Interview With Tattoo Artist Ignacio Freysselinard
27-year-old Ignacio Freysselinard (@freysce), a tattoo artist from Argentina has been tattooing for eight years, in cities all around the world. We caught up with the artist to find out about tattooing around the world and how he had the privilege of getting a tattoo Apo Wang-od and stayed in her community in the Philippines…
How did you get into the tattoo industry?
I didn’t know anything about tattooing or how you were supposed to learn to tattoo when I started. I met my mentor, Pato Domingez, in Buenos Aires, 2015, because a mutual friend put us in contact.
I never had the patience to watch a YouTube tutorial or anything like that, so I asked Pato how to tattoo. Suddenly, he was telling me to clean his toilet, paint the shop and get his beers! Although I had nothing better to do and I thought he was a really cool dude, I had no idea what I was getting myself into. I fell into an old school apprenticeship and I’m really lucky that Pato was the one to show me the way. One week in, I knew I wanted to do this for the rest of my life.
You’ve been tattooing for eight years, how does it feel to look back on where you started? Where do you hope to be in another eight years?
It feels amazing. Tattooing has become part of my identity and opened so many doors, I’m deeply grateful. In eight years I see myself living exactly how I’m living today; tattooing, travelling and exploring the world’s cultures and beauty.
How would you describe your tattooing style?

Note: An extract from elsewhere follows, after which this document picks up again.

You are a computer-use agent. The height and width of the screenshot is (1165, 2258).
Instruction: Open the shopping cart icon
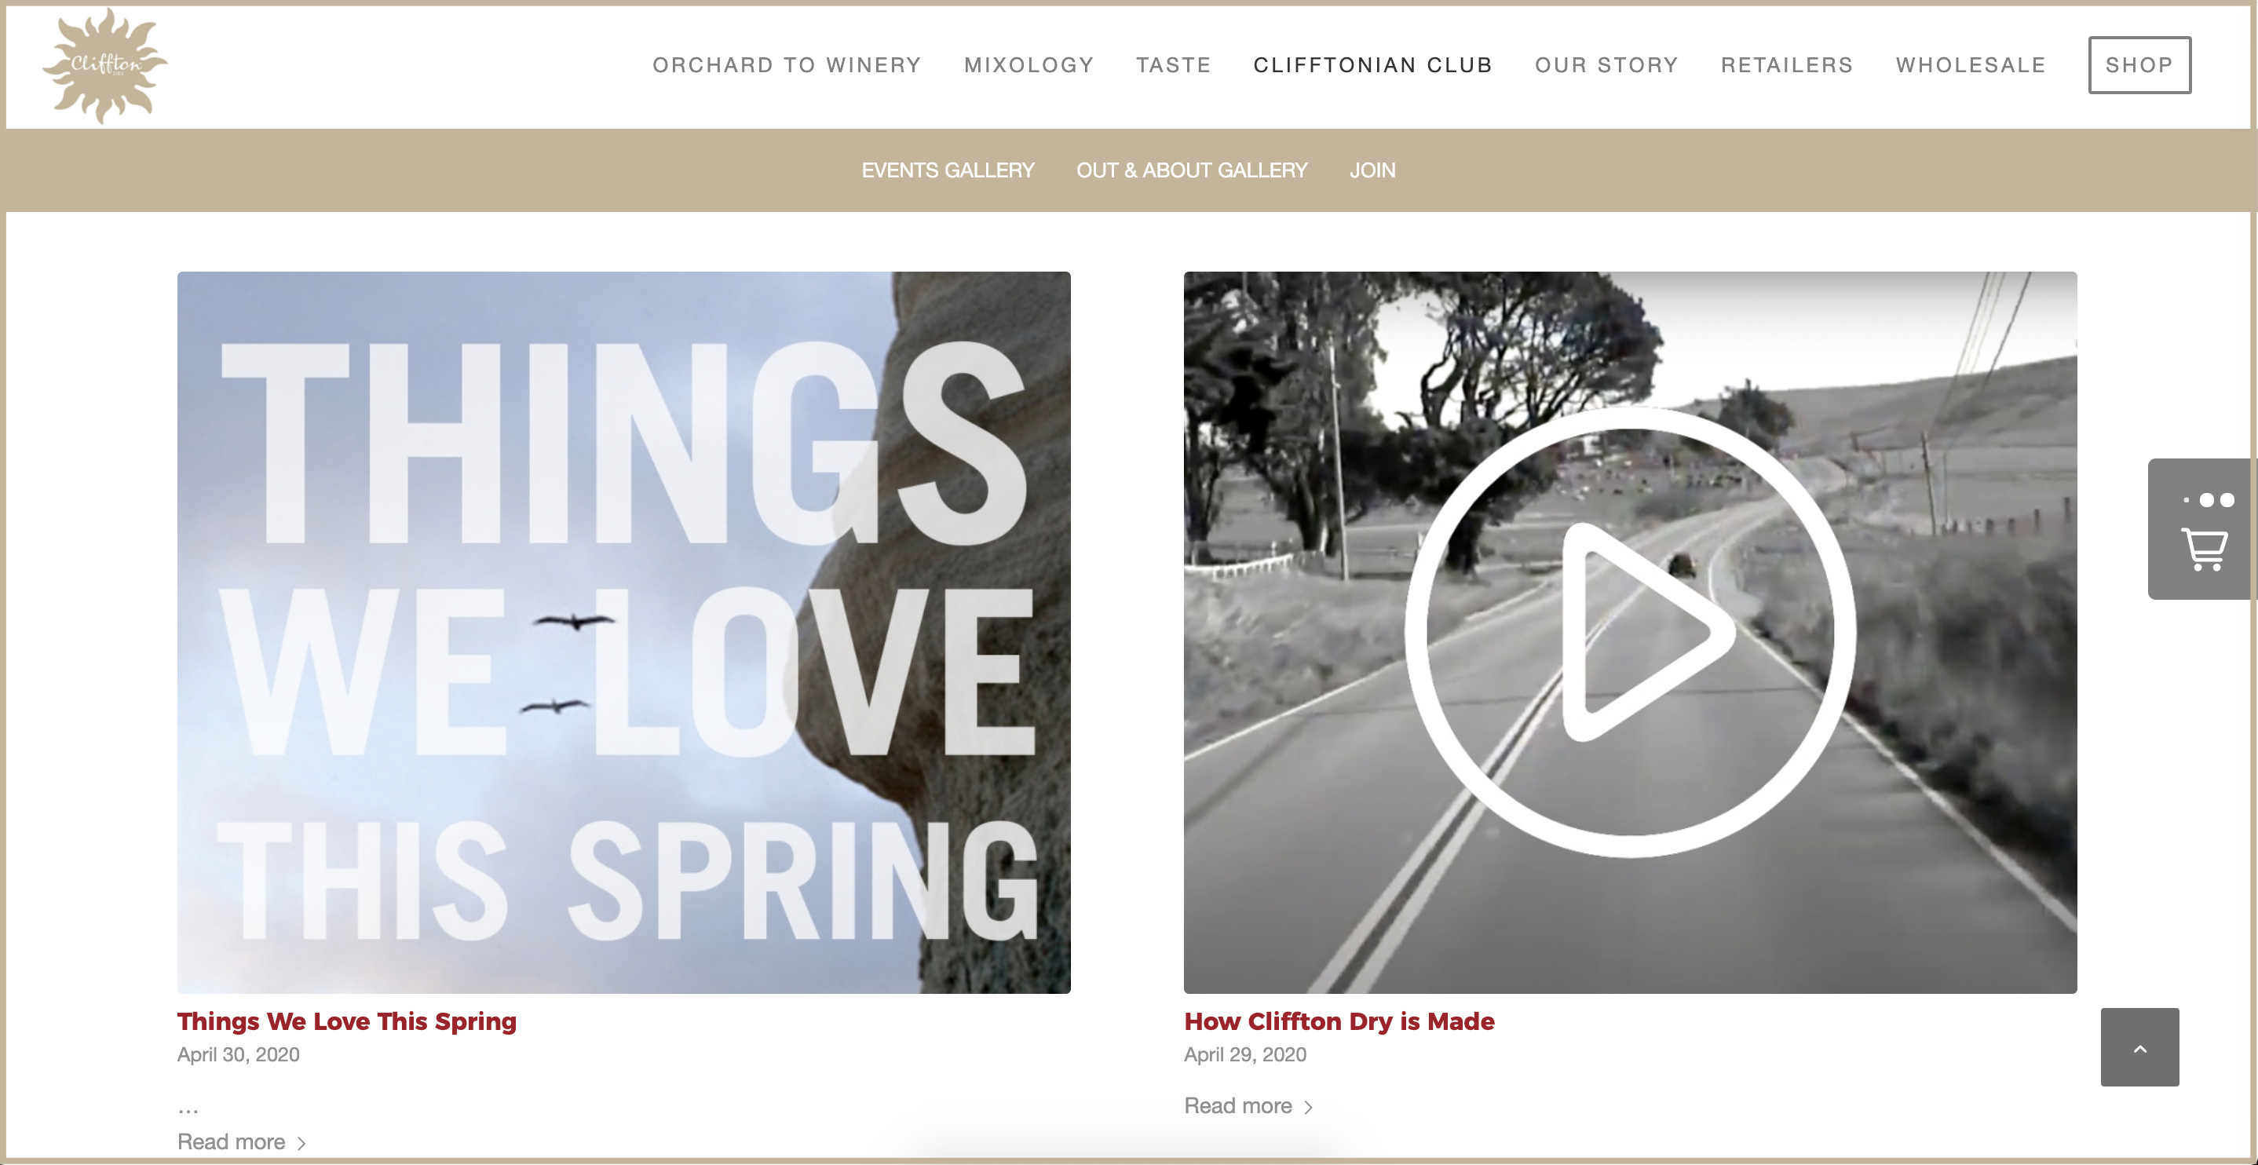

At the moment I’m really interested in all kinds of ethnic and tribal tattoos. I enjoy exploring these and many contemporary styles like American traditional, geometric or ornamental. A few months ago I heard Dannyboy Sawyer say, “My style is tattooing”. It would be difficult to pick just one style as my favourite, so I will agree with Danny.
What inspires you?
I’m inspired by the rich history of tattooing that spans oceans and cultures — as well as the global community of artists who share and exchange their different styles and methods with one another. That’s what my work aims to do, and why I’m on a mission to tattoo across all continents.
What tattoo projects have you been working on?
At the moment I’m working on some sleeves and back pieces mixing Tibetan, Indian and many Asian ornaments with tribal scales as the background. Step by step I’m trying to make all of my big projects freehand and it’s really exciting. In the future I would love to do more Japanese style, that’s something I really enjoy.
Where’s been your favourite place to travel and tattoo?
It’s hard to name just one. So far, Amsterdam has been one of my favourites. There is so much to learn there and so many great artists and tattoo shops. My experience at Rose Tattoo was amazing and enriching.
Can you tell us about your experience getting a tattoo from Apo Wang-od?
Meeting Whang-od four years ago was my greatest adventure. It was hard to get to Buscalan without a tour guide – I didn’t know I needed one – but once I was there I felt really welcomed by the Kalinga community.
I was curious about their beautiful way of living and many of them were intrigued by my colourful tattoos, I was lucky to share information with them too. Getting tattooed by Whang-od was like a dream.
What I learnt from her Kalinga tattoos is that a tattoo doesn’t need to be technically perfect to look beautiful and real, what matters most is its tradition and respect, technicality is just a plus.
I want to go back soon and get tattooed by her grand-niece, Grace Palicas, the one who’ll keep the tradition and Apo’s legacy alive.
Are there any other experiences or stories that stand out?
Recently I was travelling with my brother in Fiji around the exotic islands. On each island I gave a tattoo to a local, some wanted American traditional flash, others wanted Polynesian designs or Fijian Tapa.
That allowed me to generate a deep connection with them, so after the tattoo they would take us to dinner with their families and teach us how to do spear fishing. That was definitely an experience that stood out to me. Also tattooing literally a few metres from the sea was a dream come true.
What’s been your proudest moment?
My proudest moment was probably the beginning, before I started my apprenticeship at The Gypsy Family. My world was really small and limited. Once I came into contact with this new world, guided by my mentor, my head exploded. I’ve learnt so much since then and not just about tattooing; about order, discipline, respect, music, underground stories and of course…some gypsy tricks. The feeling of becoming a tattoo artist was one of the best in my life and I wouldn’t change it for anything in the world.